Training

End-to-end training is orchestrated by scripts/train_all.py, which runs the baseline (ruBERT) and main model (XLM-RoBERTa) in sequence, produces evaluation metrics, a confusion matrix, and a metrics_summary.json. GPU is recommended; the main model will fall back to CPU but training time increases ~10×.

Prerequisites

uv sync --all-groups
bash scripts/sync_data.sh
uv run python -m grnti_text_classifier.data.prepare --raw data/raw --out data/processed

sync_data.sh calls snapshot_download for ai-forever/ru-scibench-grnti-classification. prepare.py writes train.parquet, val.parquet, test.parquet, and label_encoder.json under data/processed/.

Commands

Full pipeline (baseline + main + evaluation):

uv run python scripts/train_all.py

Individual stages:

# Main model only (XLM-RoBERTa-base)
uv run python -m grnti_text_classifier.training.train model=main

# Baseline only (ruBERT-base-cased)
uv run python -m grnti_text_classifier.training.train model=baseline

# Optuna sweep (10 trials, 3 epochs each)
uv run python -m grnti_text_classifier.training.sweep model=main

# Evaluation (top-k accuracy, F1, confusion matrix)
uv run python -m grnti_text_classifier.evaluation.evaluate

Hydra configuration layout

configs/
├── train.yaml          # top-level: data paths, trainer, logger, seed
└── model/
    ├── main.yaml       # XLM-RoBERTa-base: lr, batch_size, max_length, warmup_ratio
    └── baseline.yaml   # ruBERT-base-cased: same schema, different defaults

Override any parameter from the CLI without editing YAML:

uv run python -m grnti_text_classifier.training.train model=main model.lr=3e-5 trainer.max_epochs=5

Optuna sweep

training.sweep runs 10 trials × 3 epochs each with the TPE sampler (seed=42).
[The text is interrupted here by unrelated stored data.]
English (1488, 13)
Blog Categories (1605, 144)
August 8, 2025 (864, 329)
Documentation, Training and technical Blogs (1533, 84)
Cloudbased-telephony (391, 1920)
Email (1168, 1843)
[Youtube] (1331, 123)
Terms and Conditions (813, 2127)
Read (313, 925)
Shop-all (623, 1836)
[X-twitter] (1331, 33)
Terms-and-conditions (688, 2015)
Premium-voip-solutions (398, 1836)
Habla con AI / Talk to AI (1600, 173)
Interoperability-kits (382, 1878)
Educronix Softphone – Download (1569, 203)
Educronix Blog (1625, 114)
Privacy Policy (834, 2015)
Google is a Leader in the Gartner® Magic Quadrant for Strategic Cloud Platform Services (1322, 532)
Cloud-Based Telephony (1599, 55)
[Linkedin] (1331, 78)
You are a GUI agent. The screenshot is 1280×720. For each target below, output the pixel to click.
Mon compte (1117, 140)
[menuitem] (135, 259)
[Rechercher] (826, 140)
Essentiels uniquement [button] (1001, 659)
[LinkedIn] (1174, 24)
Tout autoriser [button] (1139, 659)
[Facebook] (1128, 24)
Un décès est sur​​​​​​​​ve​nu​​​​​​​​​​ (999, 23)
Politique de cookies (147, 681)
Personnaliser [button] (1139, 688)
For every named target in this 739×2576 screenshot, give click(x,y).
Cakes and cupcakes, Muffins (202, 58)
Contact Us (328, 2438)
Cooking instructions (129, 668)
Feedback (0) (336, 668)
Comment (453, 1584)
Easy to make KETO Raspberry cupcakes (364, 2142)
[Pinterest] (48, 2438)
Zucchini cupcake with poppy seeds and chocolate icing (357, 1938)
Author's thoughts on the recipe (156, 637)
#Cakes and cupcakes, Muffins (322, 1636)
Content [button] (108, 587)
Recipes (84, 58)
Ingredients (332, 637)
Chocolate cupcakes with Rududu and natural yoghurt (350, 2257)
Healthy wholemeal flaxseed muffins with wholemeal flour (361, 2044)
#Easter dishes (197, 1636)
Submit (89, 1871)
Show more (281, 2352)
Search space:

Parameter	Distribution	Range
`lr`	log-uniform	1e-5 – 5e-5
`weight_decay`	log-uniform	1e-4 – 1e-1
`warmup_ratio`	uniform	0.0 – 0.15

The best trial is automatically written to artifacts/best_params.json and used as the starting point for the final full-epoch training run.

RTX 3080 notes

Reference hardware for the v0.1.0 run: RTX 3080 (10 GB VRAM), 32 GB RAM, Ubuntu 22.04.

Setting	Value
`precision`	`bf16-mixed`
`batch_size`	16
`max_length`	256
`gradient_clip_val`	1.0
Estimated wall time (XLM-R, 5 epochs)	~45–60 min
Estimated wall time (ruBERT, 5 epochs)	~30–40 min

bf16-mixed requires Ampere or newer (RTX 30xx / A-series). On older CUDA GPUs set precision=16-mixed; on CPU omit the flag entirely.

Outputs

artifacts/main/hf/ — XLM-RoBERTa save_pretrained snapshot (model + tokenizer).
artifacts/baseline/hf/ — ruBERT save_pretrained snapshot.
artifacts/main/logs/version_0/metrics.csv — CSVLogger epoch-level metrics (loss, top1_acc, top5_acc, f1_macro).
reports/metrics.json — per-class precision/recall/F1 on test set.
reports/metrics_summary.json — top-1/top-5 accuracy + macro/weighted F1 summary for both models.
reports/confusion_matrix.png — 28×28 normalised confusion matrix for the main model.

HF mirror runbook

Once training completes and artefacts are validated, publish to the HF Hub:

# Ensure HUGGING_FACE_HUB_TOKEN is set (or run `huggingface-cli login`)
uv run python scripts/publish_to_hf.py \
  --main-dir artifacts/main/hf \
  --baseline-dir artifacts/baseline/hf \
  --repo-id kiselyovd/grnti-text-classifier

The script calls push_to_hub for the main model and attaches the model card generated in Task 17. The baseline is pushed to a separate branch baseline within the same repo.